The governing body of the International Labor Organization, ILO, called on Burma's military government to let the ILO set up a permanent office so the organization can monitor the country's use of forced labor.
Last year, under pressure from the labor organization, the military junta enacted legislation that it claimed was designed to eliminate forced labor. But at a news conference Thursday, ILO officials made it clear that forced labor remains a problem in Burma.
Francis Maupin, a special adviser to the ILO director general, said the organization wants the Burmese government to agree to an ILO presence in the country. Mr. Maupin said the law enacted last year allows victims of forced labor to go to court, but he added that many of the victims are reluctant to do so, which is why the ILO wants to be there. "Maybe the fact that the I-L-O has a presence there could encourage the victims to complain. And perhaps the presence of the I-L-O could give them a sense of security about the fact that they could file complaints and not be victimized subsequently," he said.
Mr. Maupin said the ILO can be effective only if its staff is given freedom of movement throughout the country and its independence is respected.

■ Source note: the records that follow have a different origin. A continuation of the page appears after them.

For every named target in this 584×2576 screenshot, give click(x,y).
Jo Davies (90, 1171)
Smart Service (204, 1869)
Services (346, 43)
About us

The ILO official said at least one Burmese official, the country's ambassador to the ILO, has accepted the suggestion in principle, but he has to consult with his government before he can make a definite commitment to allow the ILO to establish an office in the country.
The board has given Burma until March to make a decision. If Burma does not accept the ILO offer, Mr. Maupin warns that the organization's member states could enact tougher economic measures against the country.